**Set problem:**
Extract every line in the data below that contains the string "list".

* Start *

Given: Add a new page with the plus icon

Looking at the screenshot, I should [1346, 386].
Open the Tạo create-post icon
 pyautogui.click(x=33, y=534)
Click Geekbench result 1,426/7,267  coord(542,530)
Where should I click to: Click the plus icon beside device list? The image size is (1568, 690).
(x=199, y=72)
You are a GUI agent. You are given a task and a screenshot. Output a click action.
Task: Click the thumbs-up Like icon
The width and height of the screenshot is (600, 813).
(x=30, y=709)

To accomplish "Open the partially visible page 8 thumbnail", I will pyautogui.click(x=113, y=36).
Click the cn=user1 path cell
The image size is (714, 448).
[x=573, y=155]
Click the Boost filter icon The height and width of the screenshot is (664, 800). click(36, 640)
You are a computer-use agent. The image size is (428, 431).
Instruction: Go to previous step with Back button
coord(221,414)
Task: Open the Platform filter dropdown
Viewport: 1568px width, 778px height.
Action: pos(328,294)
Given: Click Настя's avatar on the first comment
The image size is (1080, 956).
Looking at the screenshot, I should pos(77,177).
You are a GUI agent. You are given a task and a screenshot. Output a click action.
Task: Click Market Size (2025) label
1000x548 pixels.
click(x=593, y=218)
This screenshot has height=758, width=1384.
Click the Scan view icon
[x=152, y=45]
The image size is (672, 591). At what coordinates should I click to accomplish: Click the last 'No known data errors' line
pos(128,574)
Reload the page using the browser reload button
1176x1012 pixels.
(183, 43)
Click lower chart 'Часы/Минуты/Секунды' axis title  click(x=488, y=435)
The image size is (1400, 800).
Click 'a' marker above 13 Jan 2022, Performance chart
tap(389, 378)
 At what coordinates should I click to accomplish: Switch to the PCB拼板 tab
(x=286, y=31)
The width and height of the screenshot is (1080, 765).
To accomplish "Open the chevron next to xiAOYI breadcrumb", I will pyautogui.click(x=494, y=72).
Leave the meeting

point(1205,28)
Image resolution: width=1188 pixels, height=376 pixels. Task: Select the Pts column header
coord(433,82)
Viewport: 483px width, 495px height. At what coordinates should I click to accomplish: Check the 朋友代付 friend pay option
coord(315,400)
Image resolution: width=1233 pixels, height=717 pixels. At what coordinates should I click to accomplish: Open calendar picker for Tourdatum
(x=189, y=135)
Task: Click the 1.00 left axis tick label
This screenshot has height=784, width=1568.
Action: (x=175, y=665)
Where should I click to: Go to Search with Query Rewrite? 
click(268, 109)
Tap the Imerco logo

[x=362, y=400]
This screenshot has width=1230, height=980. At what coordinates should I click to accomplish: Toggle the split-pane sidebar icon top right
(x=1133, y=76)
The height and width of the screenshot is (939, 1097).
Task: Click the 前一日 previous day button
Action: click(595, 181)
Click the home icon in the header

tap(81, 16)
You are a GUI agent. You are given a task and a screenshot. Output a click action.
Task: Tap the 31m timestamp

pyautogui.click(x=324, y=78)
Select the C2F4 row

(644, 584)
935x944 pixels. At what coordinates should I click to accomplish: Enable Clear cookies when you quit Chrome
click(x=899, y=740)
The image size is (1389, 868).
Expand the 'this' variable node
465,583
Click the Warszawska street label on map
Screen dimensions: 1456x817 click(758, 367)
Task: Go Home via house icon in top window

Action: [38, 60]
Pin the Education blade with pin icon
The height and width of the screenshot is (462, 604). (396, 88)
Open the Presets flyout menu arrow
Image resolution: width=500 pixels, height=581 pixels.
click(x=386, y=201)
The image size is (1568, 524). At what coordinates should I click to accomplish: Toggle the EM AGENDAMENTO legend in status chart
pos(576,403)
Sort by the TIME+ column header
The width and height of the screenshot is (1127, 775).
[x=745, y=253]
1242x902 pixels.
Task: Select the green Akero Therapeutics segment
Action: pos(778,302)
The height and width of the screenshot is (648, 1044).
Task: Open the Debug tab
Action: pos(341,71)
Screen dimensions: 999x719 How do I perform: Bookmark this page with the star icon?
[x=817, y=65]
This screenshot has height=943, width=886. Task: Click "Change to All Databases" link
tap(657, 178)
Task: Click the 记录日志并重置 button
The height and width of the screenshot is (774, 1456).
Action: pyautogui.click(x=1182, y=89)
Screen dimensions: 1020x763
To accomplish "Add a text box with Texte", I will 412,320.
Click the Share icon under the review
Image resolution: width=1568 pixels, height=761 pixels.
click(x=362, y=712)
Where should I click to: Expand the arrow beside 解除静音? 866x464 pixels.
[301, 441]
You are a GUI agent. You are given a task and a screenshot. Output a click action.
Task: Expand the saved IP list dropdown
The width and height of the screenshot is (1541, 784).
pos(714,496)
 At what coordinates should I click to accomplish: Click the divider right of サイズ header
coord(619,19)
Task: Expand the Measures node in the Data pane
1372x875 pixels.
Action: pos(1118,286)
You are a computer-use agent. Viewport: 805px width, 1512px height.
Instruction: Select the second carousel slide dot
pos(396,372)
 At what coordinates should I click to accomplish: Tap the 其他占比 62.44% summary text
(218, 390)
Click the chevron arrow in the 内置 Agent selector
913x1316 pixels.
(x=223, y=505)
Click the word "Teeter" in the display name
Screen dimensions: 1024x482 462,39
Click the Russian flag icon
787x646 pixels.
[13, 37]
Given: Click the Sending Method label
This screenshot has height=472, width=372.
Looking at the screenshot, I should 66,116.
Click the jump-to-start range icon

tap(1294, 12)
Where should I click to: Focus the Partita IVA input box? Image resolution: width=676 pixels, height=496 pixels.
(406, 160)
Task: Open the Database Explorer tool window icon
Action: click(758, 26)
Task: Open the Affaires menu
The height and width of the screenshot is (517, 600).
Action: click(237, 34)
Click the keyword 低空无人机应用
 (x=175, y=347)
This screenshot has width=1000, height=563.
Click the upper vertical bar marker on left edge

* End *

**Written answer:**
Where should I click to: Click the plus icon beside device list? The image size is (1568, 690).
Task: Expand the saved IP list dropdown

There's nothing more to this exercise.